■ What this task involves: Would you give the records below again, exactly and completely?

Stored data entries

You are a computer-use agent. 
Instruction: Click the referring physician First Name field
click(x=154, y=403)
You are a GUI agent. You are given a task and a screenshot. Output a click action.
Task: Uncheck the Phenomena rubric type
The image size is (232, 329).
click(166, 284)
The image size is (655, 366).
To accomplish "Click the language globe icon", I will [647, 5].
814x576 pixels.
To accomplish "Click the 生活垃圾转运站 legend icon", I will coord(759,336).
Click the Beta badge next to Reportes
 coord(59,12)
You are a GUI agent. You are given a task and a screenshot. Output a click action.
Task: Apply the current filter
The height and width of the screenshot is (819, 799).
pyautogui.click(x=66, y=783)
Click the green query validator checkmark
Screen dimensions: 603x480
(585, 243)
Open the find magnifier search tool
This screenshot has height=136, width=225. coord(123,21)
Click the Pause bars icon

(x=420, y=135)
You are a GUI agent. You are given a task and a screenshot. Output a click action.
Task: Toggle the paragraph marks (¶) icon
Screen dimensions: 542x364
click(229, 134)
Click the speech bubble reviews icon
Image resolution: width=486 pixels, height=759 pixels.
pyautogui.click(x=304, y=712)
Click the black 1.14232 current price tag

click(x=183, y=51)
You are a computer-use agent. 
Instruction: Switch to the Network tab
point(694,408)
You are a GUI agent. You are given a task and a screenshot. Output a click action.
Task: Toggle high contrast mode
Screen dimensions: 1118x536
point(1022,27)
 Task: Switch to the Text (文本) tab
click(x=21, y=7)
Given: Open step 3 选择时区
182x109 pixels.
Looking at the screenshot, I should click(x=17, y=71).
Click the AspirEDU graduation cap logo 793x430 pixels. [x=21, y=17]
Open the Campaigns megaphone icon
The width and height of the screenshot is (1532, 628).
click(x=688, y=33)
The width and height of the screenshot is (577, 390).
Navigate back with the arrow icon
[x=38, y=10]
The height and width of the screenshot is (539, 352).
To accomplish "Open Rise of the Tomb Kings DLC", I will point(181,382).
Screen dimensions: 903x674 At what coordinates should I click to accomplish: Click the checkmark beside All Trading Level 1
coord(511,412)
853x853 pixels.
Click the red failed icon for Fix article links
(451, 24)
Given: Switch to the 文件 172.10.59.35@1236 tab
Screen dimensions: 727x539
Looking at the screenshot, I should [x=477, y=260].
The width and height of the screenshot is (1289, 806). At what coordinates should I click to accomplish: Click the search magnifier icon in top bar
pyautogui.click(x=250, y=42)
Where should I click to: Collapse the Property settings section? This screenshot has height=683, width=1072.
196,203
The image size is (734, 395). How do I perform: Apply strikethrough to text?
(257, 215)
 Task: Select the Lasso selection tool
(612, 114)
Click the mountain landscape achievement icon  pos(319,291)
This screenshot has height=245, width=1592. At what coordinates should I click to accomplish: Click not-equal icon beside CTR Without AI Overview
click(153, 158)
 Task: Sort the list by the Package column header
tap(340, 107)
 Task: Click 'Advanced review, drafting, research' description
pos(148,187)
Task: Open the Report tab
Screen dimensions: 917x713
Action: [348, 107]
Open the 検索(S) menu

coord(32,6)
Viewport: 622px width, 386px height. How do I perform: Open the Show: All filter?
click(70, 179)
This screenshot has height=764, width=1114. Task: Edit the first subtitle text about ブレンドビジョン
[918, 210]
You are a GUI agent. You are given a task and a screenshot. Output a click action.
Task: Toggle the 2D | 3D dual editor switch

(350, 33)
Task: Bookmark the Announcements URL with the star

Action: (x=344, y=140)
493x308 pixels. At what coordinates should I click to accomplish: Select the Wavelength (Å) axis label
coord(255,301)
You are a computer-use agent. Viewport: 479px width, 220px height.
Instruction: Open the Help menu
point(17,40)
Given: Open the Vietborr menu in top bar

■ Written answer:
You are a computer-use agent. 
Instruction: Click the referring physician First Name field
click(x=154, y=403)
You are a GUI agent. You are given a task and a screenshot. Output a click action.
Task: Uncheck the Phenomena rubric type
The image size is (232, 329).
click(166, 284)
The image size is (655, 366).
To accomplish "Click the language globe icon", I will [647, 5].
814x576 pixels.
To accomplish "Click the 生活垃圾转运站 legend icon", I will coord(759,336).
Click the Beta badge next to Reportes
 coord(59,12)
You are a GUI agent. You are given a task and a screenshot. Output a click action.
Task: Apply the current filter
The height and width of the screenshot is (819, 799).
pyautogui.click(x=66, y=783)
Click the green query validator checkmark
Screen dimensions: 603x480
(585, 243)
Open the find magnifier search tool
This screenshot has height=136, width=225. coord(123,21)
Click the Pause bars icon

(x=420, y=135)
You are a GUI agent. You are given a task and a screenshot. Output a click action.
Task: Toggle the paragraph marks (¶) icon
Screen dimensions: 542x364
click(229, 134)
Click the speech bubble reviews icon
Image resolution: width=486 pixels, height=759 pixels.
pyautogui.click(x=304, y=712)
Click the black 1.14232 current price tag

click(x=183, y=51)
You are a computer-use agent. 
Instruction: Switch to the Network tab
point(694,408)
You are a GUI agent. You are given a task and a screenshot. Output a click action.
Task: Toggle high contrast mode
Screen dimensions: 1118x536
point(1022,27)
 Task: Switch to the Text (文本) tab
click(x=21, y=7)
Given: Open step 3 选择时区
182x109 pixels.
Looking at the screenshot, I should click(x=17, y=71).
Click the AspirEDU graduation cap logo 793x430 pixels. [x=21, y=17]
Open the Campaigns megaphone icon
The width and height of the screenshot is (1532, 628).
click(x=688, y=33)
The width and height of the screenshot is (577, 390).
Navigate back with the arrow icon
[x=38, y=10]
The height and width of the screenshot is (539, 352).
To accomplish "Open Rise of the Tomb Kings DLC", I will point(181,382).
Screen dimensions: 903x674 At what coordinates should I click to accomplish: Click the checkmark beside All Trading Level 1
coord(511,412)
853x853 pixels.
Click the red failed icon for Fix article links
(451, 24)
Given: Switch to the 文件 172.10.59.35@1236 tab
Screen dimensions: 727x539
Looking at the screenshot, I should [x=477, y=260].
The width and height of the screenshot is (1289, 806). At what coordinates should I click to accomplish: Click the search magnifier icon in top bar
pyautogui.click(x=250, y=42)
Where should I click to: Collapse the Property settings section? This screenshot has height=683, width=1072.
196,203
The image size is (734, 395). How do I perform: Apply strikethrough to text?
(257, 215)
 Task: Select the Lasso selection tool
(612, 114)
Click the mountain landscape achievement icon  pos(319,291)
This screenshot has height=245, width=1592. At what coordinates should I click to accomplish: Click not-equal icon beside CTR Without AI Overview
click(153, 158)
 Task: Sort the list by the Package column header
tap(340, 107)
 Task: Click 'Advanced review, drafting, research' description
pos(148,187)
Task: Open the Report tab
Screen dimensions: 917x713
Action: [348, 107]
Open the 検索(S) menu

coord(32,6)
Viewport: 622px width, 386px height. How do I perform: Open the Show: All filter?
click(70, 179)
This screenshot has height=764, width=1114. Task: Edit the first subtitle text about ブレンドビジョン
[918, 210]
You are a GUI agent. You are given a task and a screenshot. Output a click action.
Task: Toggle the 2D | 3D dual editor switch

(350, 33)
Task: Bookmark the Announcements URL with the star

Action: (x=344, y=140)
493x308 pixels. At what coordinates should I click to accomplish: Select the Wavelength (Å) axis label
coord(255,301)
You are a computer-use agent. Viewport: 479px width, 220px height.
Instruction: Open the Help menu
point(17,40)
Given: Open the Vietborr menu in top bar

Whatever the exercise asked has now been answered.